Gerald and Mary Smith, (Appellants), brought suit against Gross, Gaddie, and two corporate defendants, (Appellees), for violation of the federal securities laws. Appellants appeal the district court decision to dismiss the suit holding that there was no security involved in the transactions between the parties.
Synopsis of Rule of Law.
An investment contract type of security exists when the scheme involves 1) an investment of money 2) in a common enterprise 3) with profits to come solely from the efforts of others.

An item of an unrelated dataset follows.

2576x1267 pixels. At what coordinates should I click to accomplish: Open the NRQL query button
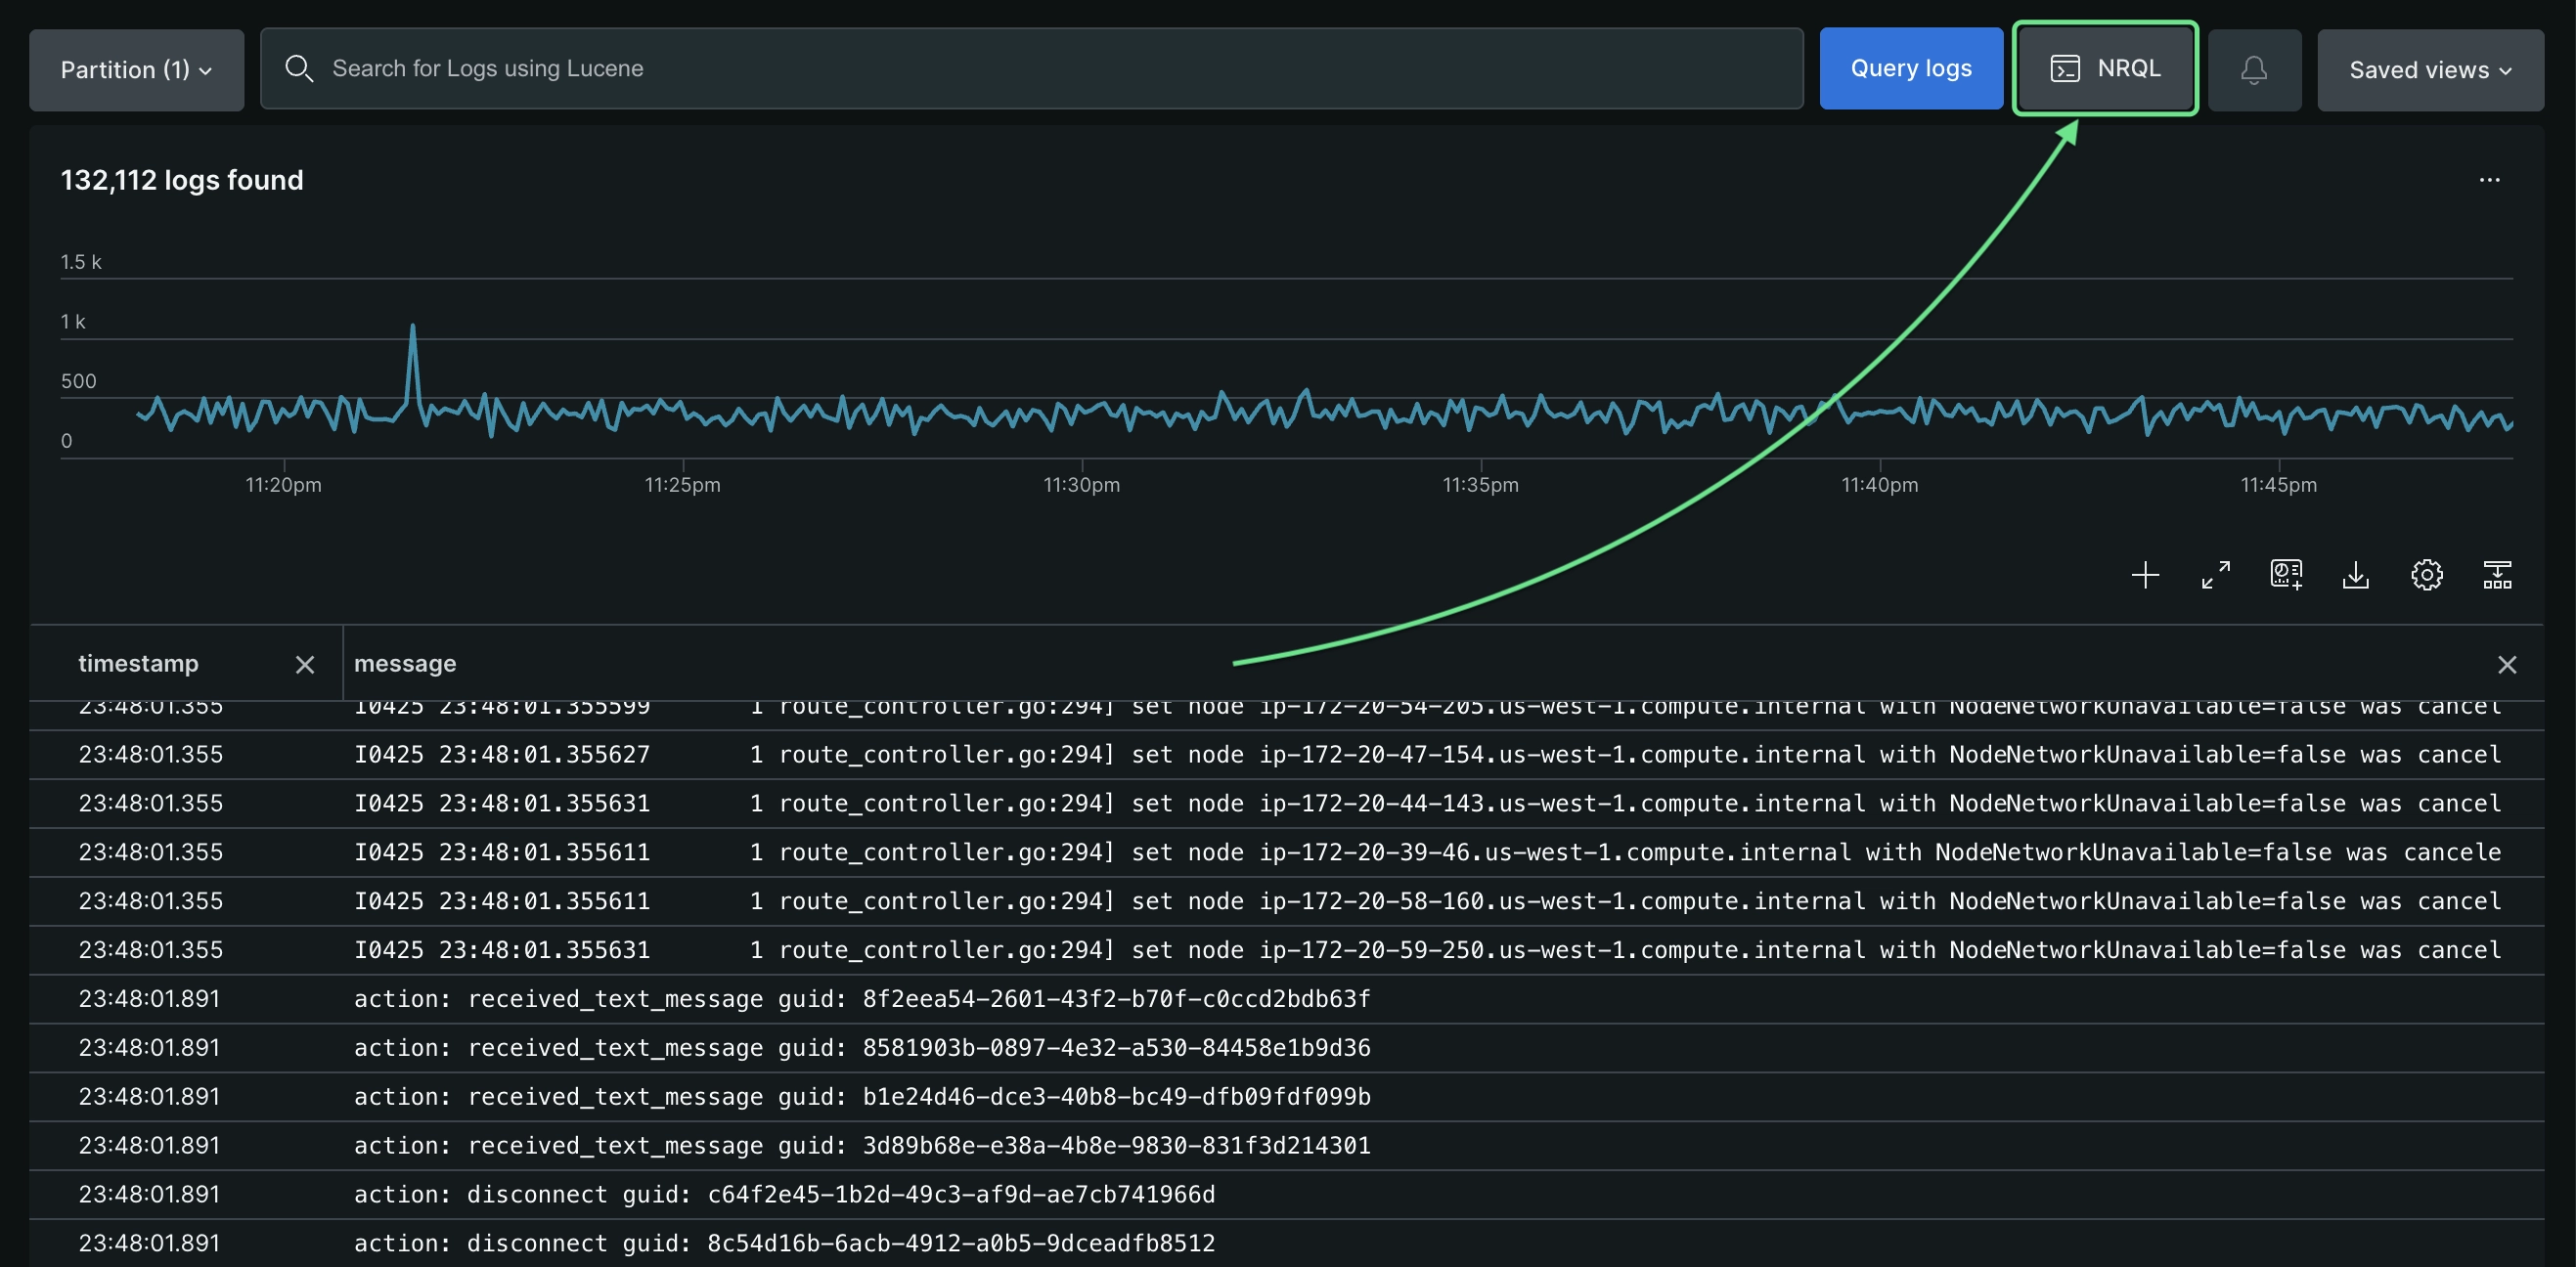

Appellees solicited buyer-investors to raise earthworms claiming that little work was required and success was guaranteed by an agreement to repurchase at $2.25 per pound. Appellants allege that the success rate was necessarily lower than promised, the selling price of $2.25 was inflated, and the only way Appellees could sell at that price was to sell the worms to new worm farmers at inflated prices. Appellees claim that this is an investment contract and therefore Appellees have sold a security. Since the security was not registered under the Securities Act of 1933, Appellants have the statutory right to rescind under Section: 12.
Whether the transaction between the parties involved an investment contract.
Yes. The transaction between the parties involved an investment contract.
The Appellees persuaded Appellants to invest by representing that the efforts required of them would be minimum. Even if Appellants exerted themselves, they would not gain the promised profits because those profits could only be achieved if Appellants secured additional investors at the inflated prices. Thirdly, the significant effort needed for success was that of Appellees in procuring new investors who would purchase the worms at inflated prices. These facts establish that an investment contract existed.